Cora waren auch die Tränen gekommen und Michel legte einen Arm um sie.

Er sagte zu Katja: „Er wird immer in deinem Herzen sein. Mehr als dreißig Jahre. Dein ganzes Leben. Das weißt du.“

Katja schaute ihn an und nickte. Michel sah, dass sie sich an diesem kleinen Schnipsel Hoffnung aufrecht hielt und das war gut so. Er dachte an Karim, der niemanden hatte, der ihn so sehr liebte wie Katja Daniel. Und er dachte an Thea und Richard, die so lange verheiratet und nun auch gemeinsam aus dem Leben gegangen waren. Der Gedanke, dass die beiden an ihrem Ehrentag Arm in Arm zusammen waren, als das Schicksal sie von Himmel holte, beruhigte ihn. Nur Katja und Marie mussten nun mit dem schmerzlichen Verlust leben.

„Ja, ich will und ich muss Abschied nehmen. Ich muss Daniel noch soviel sagen und Karim wird mir so sehr fehlen. Er war mein bester Freund. Mit Thea und Richard sind meine zweiten Eltern gegangen. Ich schaffe das am Freitag, aber wie es weitergehen soll …“

Katja konnte nicht weitersprechen, denn sie konnte nicht weiterdenken.

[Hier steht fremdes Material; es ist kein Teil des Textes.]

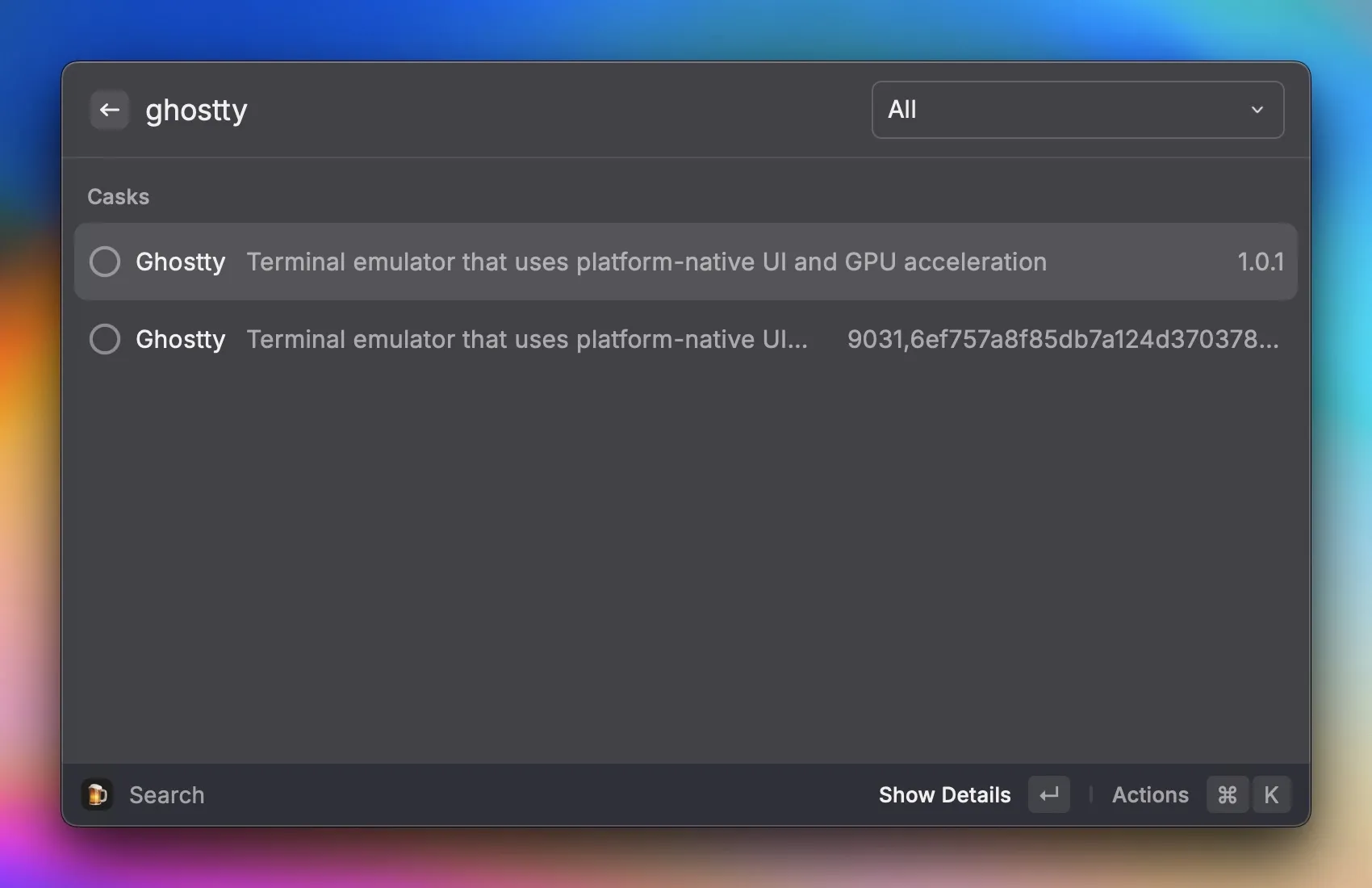Click the circle icon on second Ghostty row
Image resolution: width=1372 pixels, height=888 pixels.
pos(105,339)
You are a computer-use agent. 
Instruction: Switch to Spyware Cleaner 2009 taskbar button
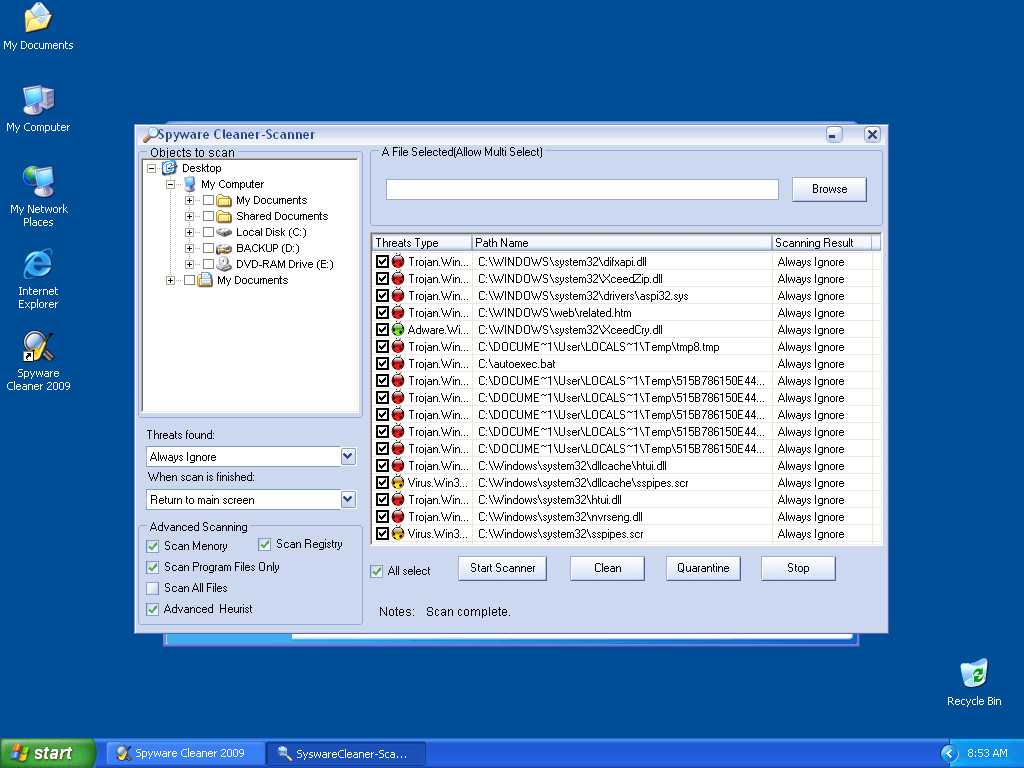(x=186, y=753)
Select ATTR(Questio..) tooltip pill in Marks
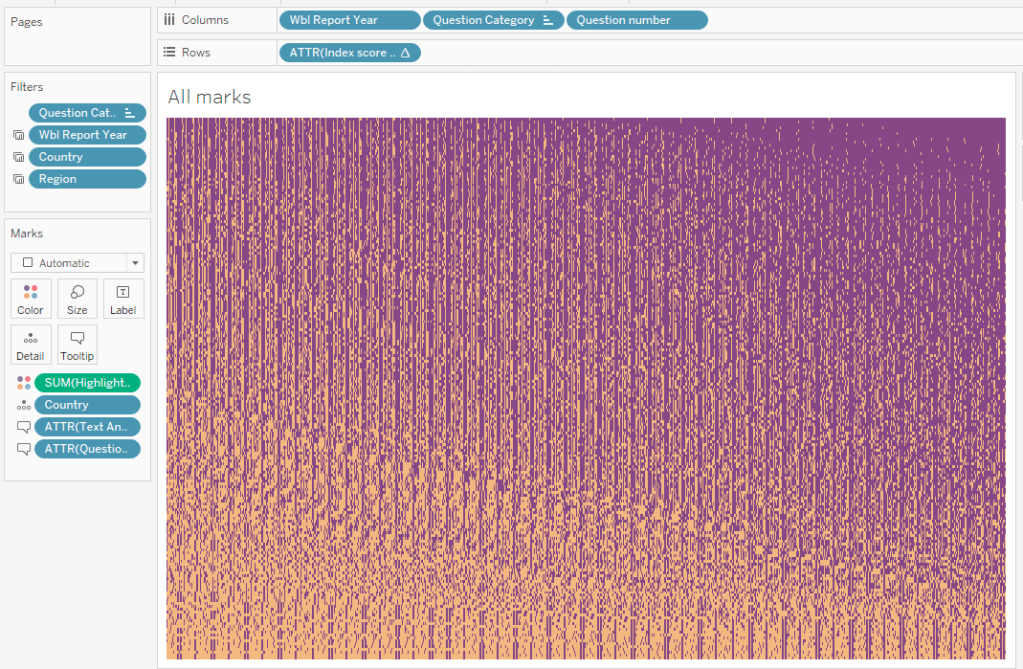1023x669 pixels. [86, 449]
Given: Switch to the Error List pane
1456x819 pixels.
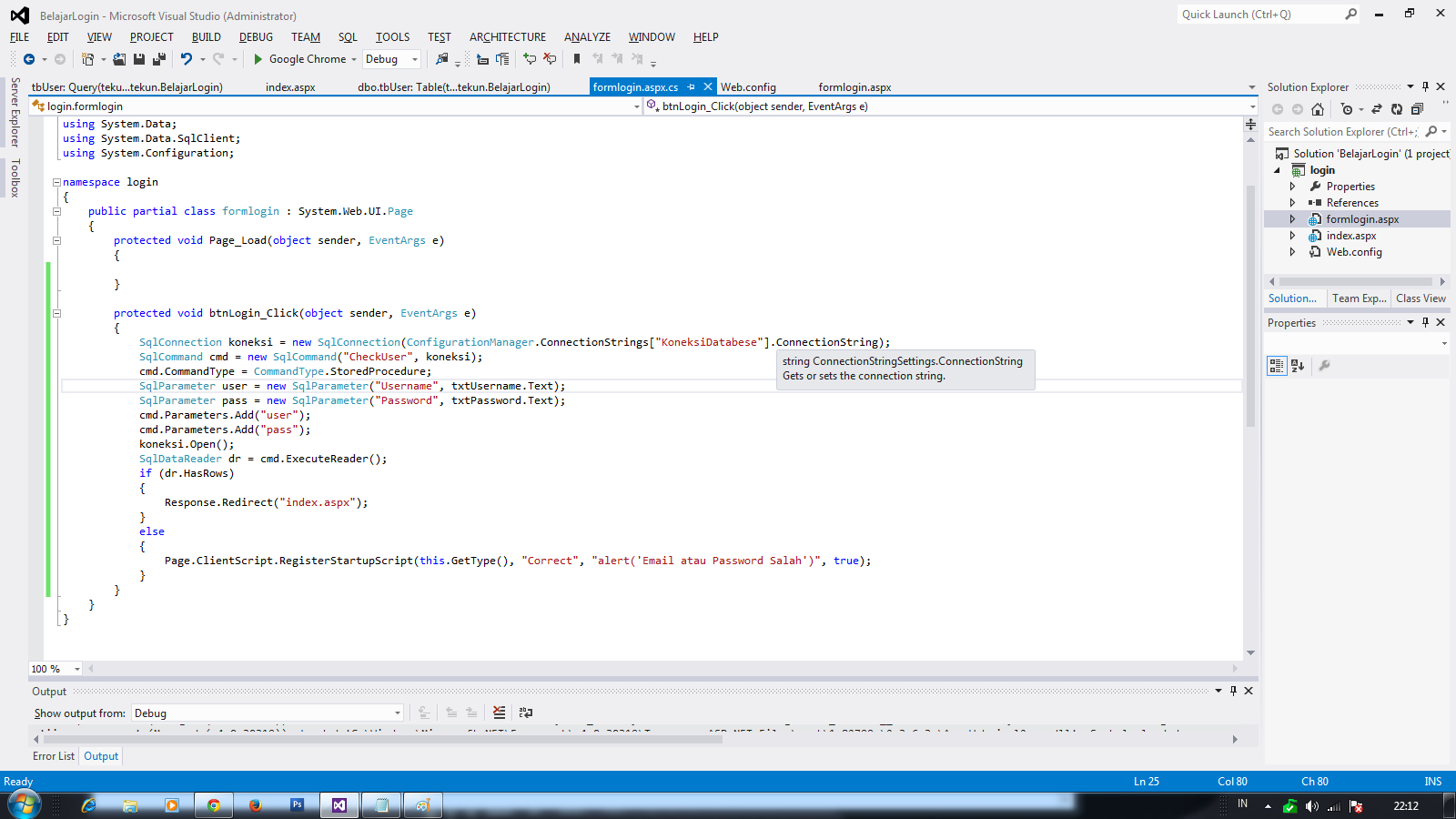Looking at the screenshot, I should pos(53,756).
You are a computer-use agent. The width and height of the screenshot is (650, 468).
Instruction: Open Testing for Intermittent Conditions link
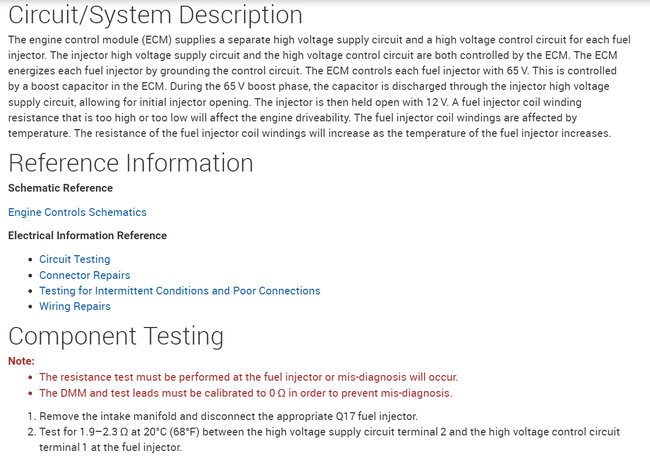click(179, 291)
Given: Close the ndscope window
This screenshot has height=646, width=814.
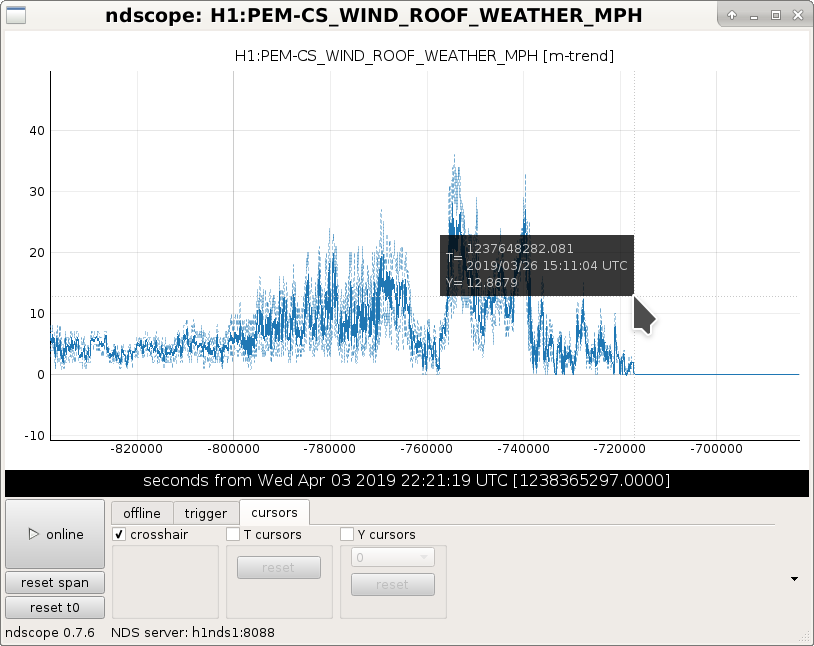Looking at the screenshot, I should pyautogui.click(x=798, y=15).
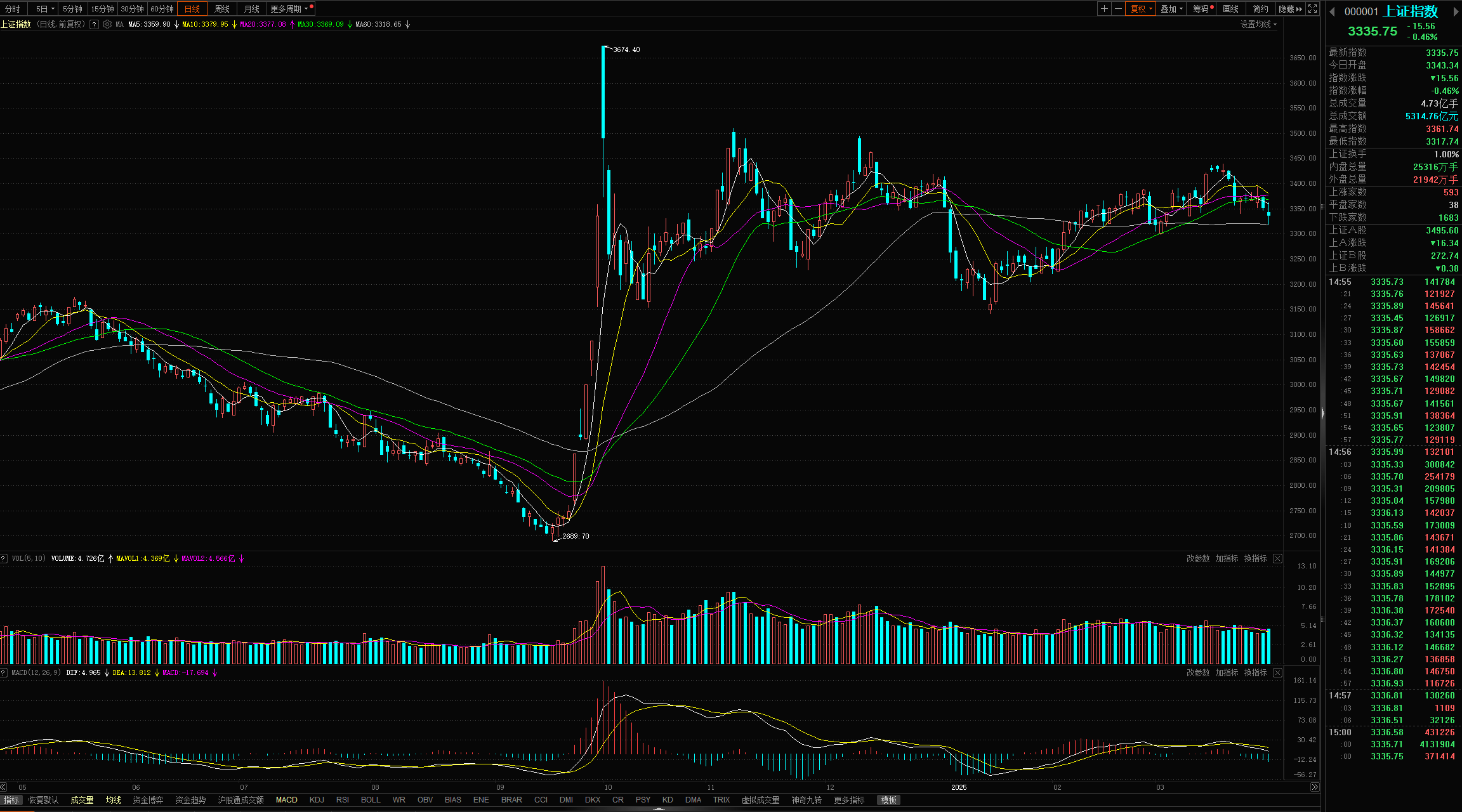Switch to 周线 weekly period tab
Viewport: 1462px width, 812px height.
click(x=222, y=9)
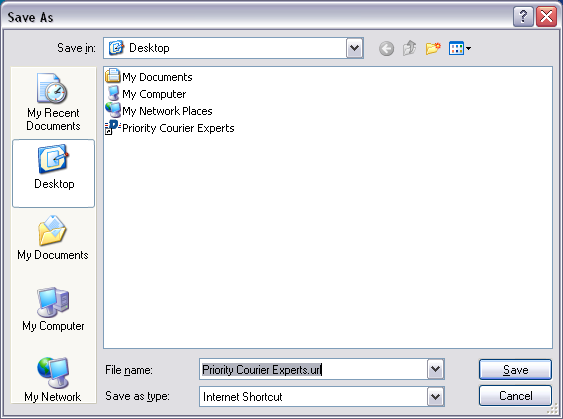Expand the Save in location dropdown
The image size is (563, 419).
354,48
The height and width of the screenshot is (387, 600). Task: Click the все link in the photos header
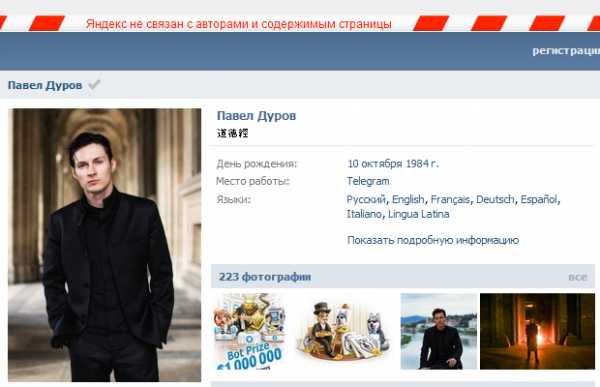(577, 278)
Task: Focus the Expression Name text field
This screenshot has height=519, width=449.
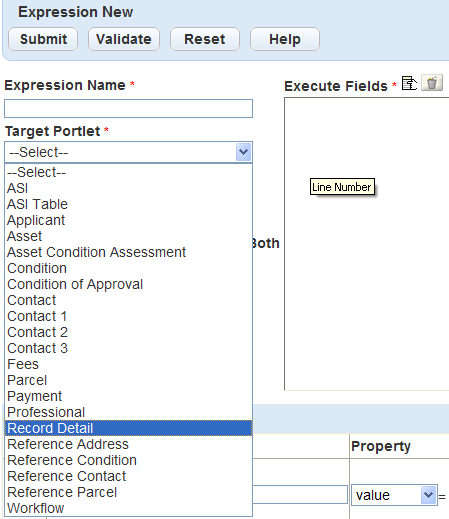Action: (x=128, y=108)
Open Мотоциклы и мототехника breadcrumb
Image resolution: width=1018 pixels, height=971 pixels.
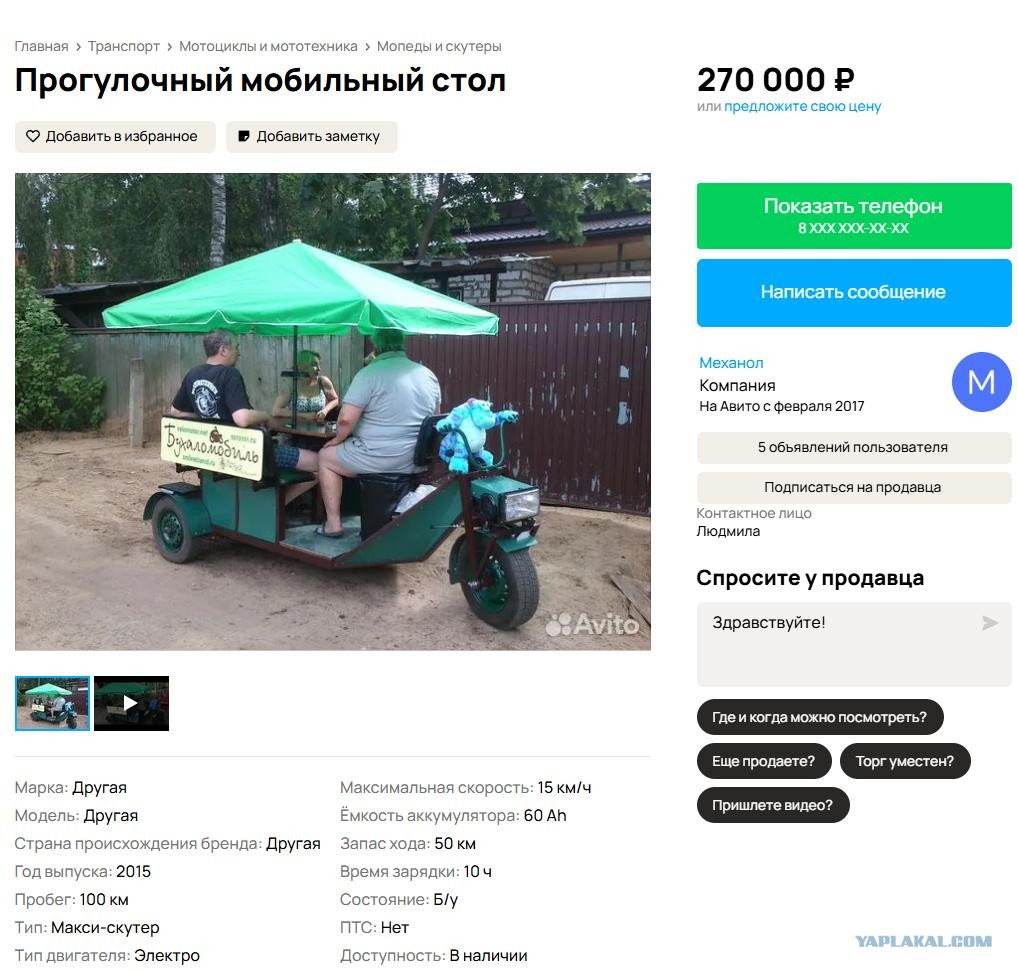[x=268, y=47]
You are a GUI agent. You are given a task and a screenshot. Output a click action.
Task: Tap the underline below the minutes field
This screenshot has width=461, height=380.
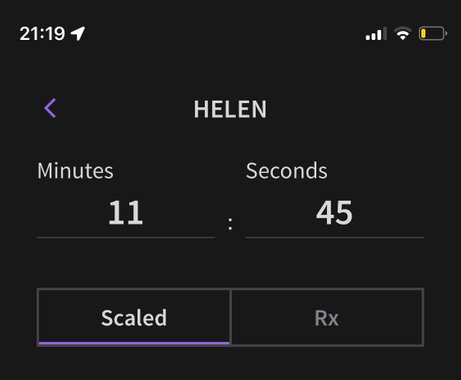click(126, 237)
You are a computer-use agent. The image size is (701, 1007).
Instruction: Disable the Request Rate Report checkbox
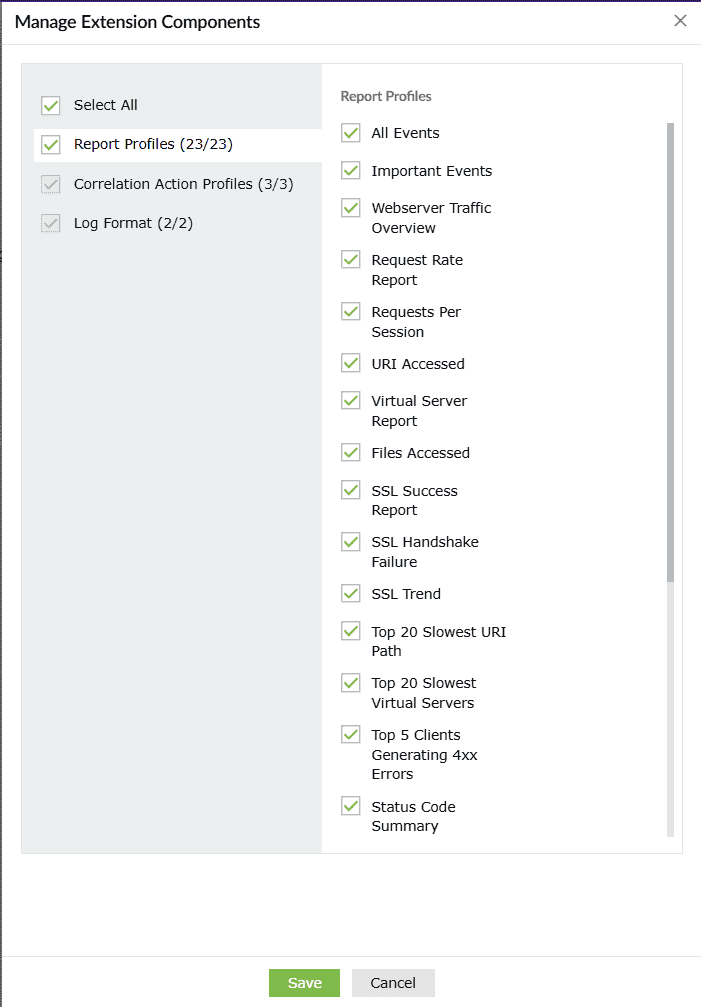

Die Tage bis zur Bestattung vergingen langsam. Marie hatte mit der Hilfe von Michel alle Angelegenheiten von Karim geregelt. Dafür waren sie noch auf verschiedenen Ämtern gewesen. Bei der Polizei hatten sie erfahren, dass das Gutachten zum Absturz noch in Arbeit war, aber so, wie es aussah, hatte sich tatsächlich durch eine Materialschwäche einer der Rotorflügel gelöst und dadurch war der Helikopter nicht mehr steuerbar gewesen. Selbst durch noch so umsichtige Manöver hätte Karim die Maschine nicht halten oder landen können.

Sie hatten keine Chance gehabt.

Marie war froh, dass ihr Karim keine Fehler gemacht hatte. Das wäre für sie noch viel schlimmer gewesen. Es gab ja oft Unglücke, wo menschliches Versagen die Ursache war. Manchmal konnte keine Ursache gefunden werden und man gab im Nachhinein dem Piloten die Schuld.

Am Donnerstag kam Dr. Froehdes aus dem Büro, wo er telefoniert hatte. Bea hatte ihn davon unterrichtet, dass sie am kommenden Donnerstag einen Termin beim Nachlassgericht in Berlin hatten und dass Katja dort erscheinen musste. Er berichtete beim Mittagessen davon.

Michel schlug vor: „Dann buche ich für uns drei einen Rückflug am Mittwoch. Ist das für dich in Ordnung?“

Katja schluckte und legte die Gabel aus der Hand.

„Am liebsten würde ich hier bleiben, aber das geht wohl nicht. Also, dann mach das mit dem Flug. Kann ich die Tage bei euch bleiben?“

„Aber ja!“, rief Cora. „Du kannst bleiben, solange du magst. Das weißt du doch und es können ja auch Bea und Hannes kommen. Wir sind für dich da. Für immer.“

Mit Tränen in den Augen erhob sich Katja vom Tisch und setzte sich auf die Terrasse. Dort saß sie nun jeden Tag und hing ihren Erinnerungen nach. Oft weinte sie dabei. Cora und Michel kümmerten sich rührend. Auch um Marie, aber die lenkte sich mit den banalen Alltagsdingen ab. Mit Einkaufen, Besuchen in der Firma und Putzen fand sie ihren eigenen Weg zurück ins normale Leben, auch wenn es nie wieder so normal sein würde, wie es einmal gewesen war.